» Dataset excerpts
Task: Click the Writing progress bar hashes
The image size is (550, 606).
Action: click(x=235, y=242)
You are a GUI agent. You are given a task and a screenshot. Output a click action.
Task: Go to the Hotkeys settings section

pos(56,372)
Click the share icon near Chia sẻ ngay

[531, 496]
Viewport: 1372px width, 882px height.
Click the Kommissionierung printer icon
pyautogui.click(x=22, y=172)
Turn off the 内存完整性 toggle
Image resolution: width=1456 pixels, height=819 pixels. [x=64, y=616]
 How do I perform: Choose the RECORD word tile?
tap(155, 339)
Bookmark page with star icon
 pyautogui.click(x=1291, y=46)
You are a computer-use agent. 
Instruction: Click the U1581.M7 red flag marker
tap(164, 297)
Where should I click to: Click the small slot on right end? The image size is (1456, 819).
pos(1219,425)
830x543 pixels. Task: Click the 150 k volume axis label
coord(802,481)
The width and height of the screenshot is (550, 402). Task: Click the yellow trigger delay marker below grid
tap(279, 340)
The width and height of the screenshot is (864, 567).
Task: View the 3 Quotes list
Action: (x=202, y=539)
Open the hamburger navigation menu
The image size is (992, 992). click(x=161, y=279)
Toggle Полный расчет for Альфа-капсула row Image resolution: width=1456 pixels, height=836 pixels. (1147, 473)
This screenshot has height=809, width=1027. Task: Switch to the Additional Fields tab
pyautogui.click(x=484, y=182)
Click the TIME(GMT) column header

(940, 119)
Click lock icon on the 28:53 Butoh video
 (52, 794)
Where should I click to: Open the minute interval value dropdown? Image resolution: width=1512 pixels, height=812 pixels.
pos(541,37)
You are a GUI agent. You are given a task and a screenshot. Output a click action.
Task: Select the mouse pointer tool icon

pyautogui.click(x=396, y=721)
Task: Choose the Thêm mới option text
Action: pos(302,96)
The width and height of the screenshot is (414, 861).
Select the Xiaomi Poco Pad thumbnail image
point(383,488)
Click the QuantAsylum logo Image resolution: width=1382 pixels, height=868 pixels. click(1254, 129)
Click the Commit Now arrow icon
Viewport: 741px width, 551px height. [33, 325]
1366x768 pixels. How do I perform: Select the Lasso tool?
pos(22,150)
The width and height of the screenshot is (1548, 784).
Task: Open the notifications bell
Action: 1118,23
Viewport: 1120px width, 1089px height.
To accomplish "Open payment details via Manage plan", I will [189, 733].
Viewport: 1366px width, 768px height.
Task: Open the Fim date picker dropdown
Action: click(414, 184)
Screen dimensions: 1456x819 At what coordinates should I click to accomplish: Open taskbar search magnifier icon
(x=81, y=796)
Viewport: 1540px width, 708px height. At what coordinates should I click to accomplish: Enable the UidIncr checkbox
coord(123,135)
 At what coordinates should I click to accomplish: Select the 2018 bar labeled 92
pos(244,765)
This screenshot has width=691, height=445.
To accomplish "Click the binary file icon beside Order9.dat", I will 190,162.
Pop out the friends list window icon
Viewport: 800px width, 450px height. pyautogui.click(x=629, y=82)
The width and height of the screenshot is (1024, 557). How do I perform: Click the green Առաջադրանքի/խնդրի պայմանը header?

» Task to complete
Lay out the lines from the one containing "Click lock icon on the 28:53 Butoh video" through the end of the lines as a numbered list, leaving out blank lines.

» Written answer
1. Click lock icon on the 28:53 Butoh video
2.  (52, 794)
3. Where should I click to: Open the minute interval value dropdown? Image resolution: width=1512 pixels, height=812 pixels.
4. pos(541,37)
5. You are a GUI agent. You are given a task and a screenshot. Output a click action.
6. Task: Select the mouse pointer tool icon
7. pyautogui.click(x=396, y=721)
8. Task: Choose the Thêm mới option text
9. Action: pos(302,96)
10. The width and height of the screenshot is (414, 861).
11. Select the Xiaomi Poco Pad thumbnail image
12. point(383,488)
13. Click the QuantAsylum logo Image resolution: width=1382 pixels, height=868 pixels. click(1254, 129)
14. Click the Commit Now arrow icon
15. Viewport: 741px width, 551px height. [33, 325]
16. 1366x768 pixels. How do I perform: Select the Lasso tool?
17. pos(22,150)
18. The width and height of the screenshot is (1548, 784).
19. Task: Open the notifications bell
20. Action: 1118,23
21. Viewport: 1120px width, 1089px height.
22. To accomplish "Open payment details via Manage plan", I will [189, 733].
23. Viewport: 1366px width, 768px height.
24. Task: Open the Fim date picker dropdown
25. Action: click(414, 184)
26. Screen dimensions: 1456x819 At what coordinates should I click to accomplish: Open taskbar search magnifier icon
27. (x=81, y=796)
28. Viewport: 1540px width, 708px height. At what coordinates should I click to accomplish: Enable the UidIncr checkbox
29. coord(123,135)
30.  At what coordinates should I click to accomplish: Select the 2018 bar labeled 92
31. pos(244,765)
32. This screenshot has width=691, height=445.
33. To accomplish "Click the binary file icon beside Order9.dat", I will 190,162.
34. Pop out the friends list window icon
35. Viewport: 800px width, 450px height. pyautogui.click(x=629, y=82)
36. The width and height of the screenshot is (1024, 557). How do I perform: Click the green Առաջադրանքի/խնդրի պայմանը header?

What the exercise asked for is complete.